Andrew Fedoniouk (2013-07-12T06:48:02.000Z)
domenic at domenicdenicola.com (2013-07-16T00:22:32.792Z)
On Thu, Jul 11, 2013 at 5:08 PM, Brendan Eich <brendan at mozilla.com> wrote: > Very messy, and primordial JS (the "Mocha" interpreter) violated ECMA-262 > Edition 1 on order of evaluation, e.g., o[x] = ++x where the RHS ++x must be > evaluated *after* the Reference o[x] is evaluated. Fixing this prior to > compiling to a parse tree required code buffering and reordering, just as > the for loops (both of 'em) can. > > Again, this goes back to the dawn of JS. We're not making it any worse. I > don't see finite lookahead helping in general for any of these cases, BTW. Compiling this ```js arr[x] = ++x; ``` does not require complete AST support as far as I can tell.
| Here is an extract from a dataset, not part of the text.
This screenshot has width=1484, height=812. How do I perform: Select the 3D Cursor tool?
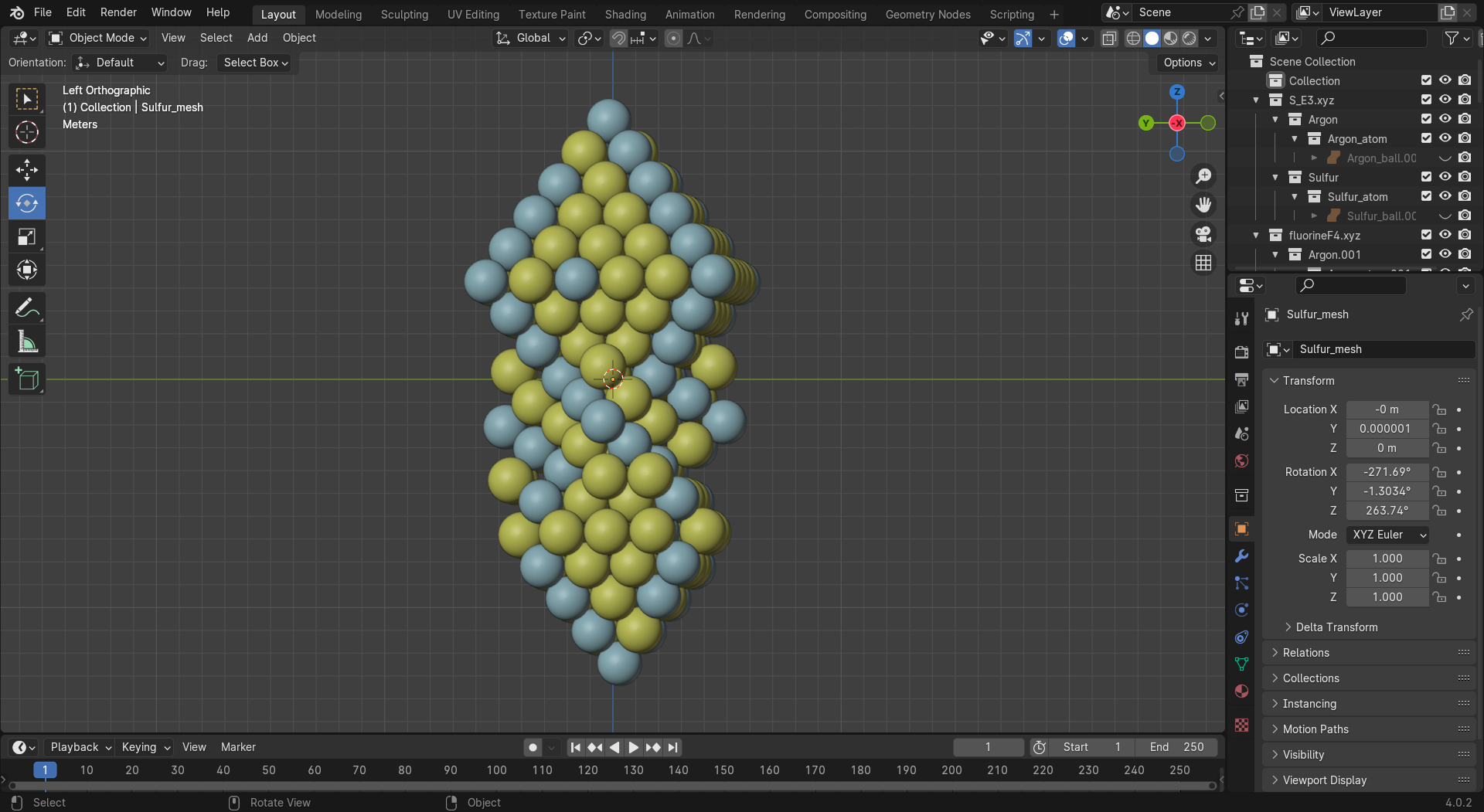(27, 132)
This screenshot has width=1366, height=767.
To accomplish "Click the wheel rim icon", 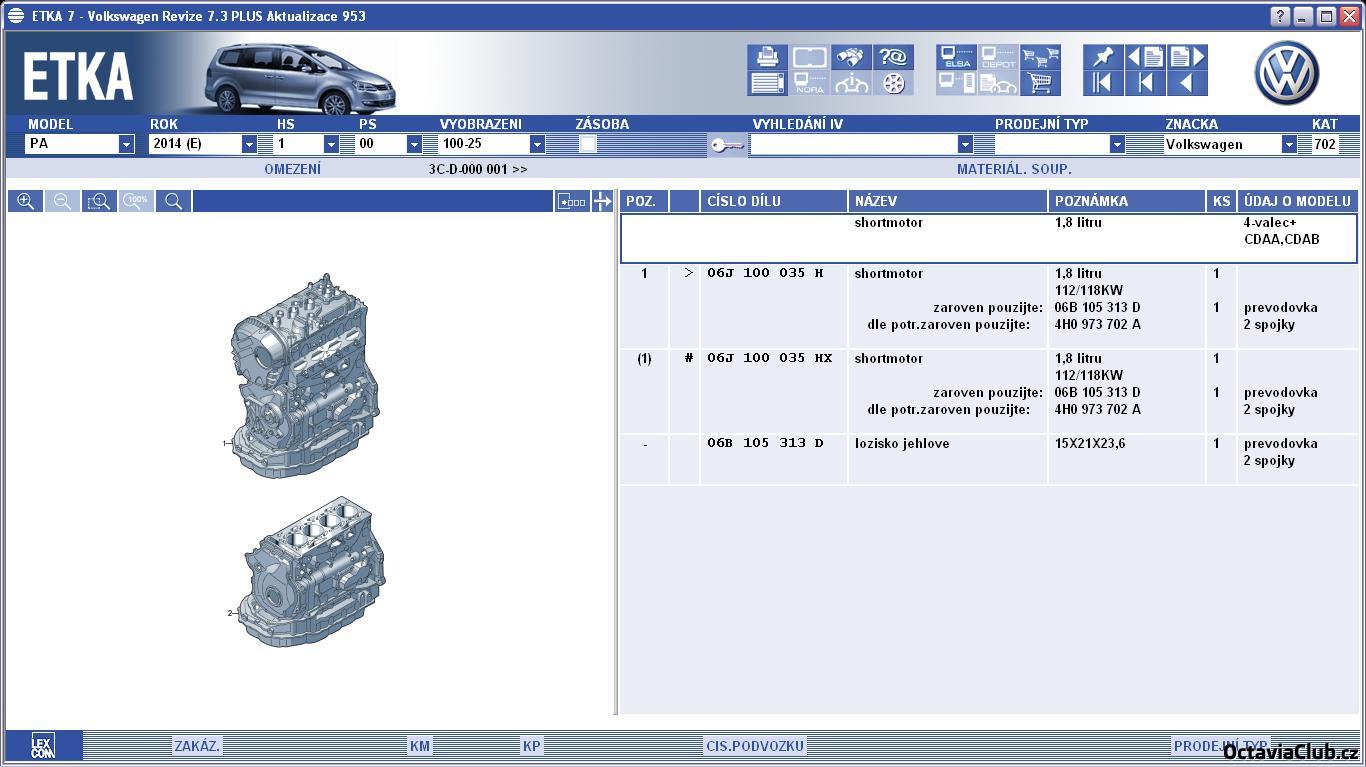I will [893, 84].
Consider this: Some hypothetical bytecode: ``` PUSH arr; PUSH x; -- <RHS code> -> VAL in accumulator register -- SETVI; // stack[TOP-1] <- arr // stack[TOP] <- x, index, initial value of x // accum <- x, final RHS value, x after increment DROP2; // accum here contains x value after increment - result // of the assignment expression. ``` So that can be compiled to stack machine strictly in order it is defined. Or do you mean something else here?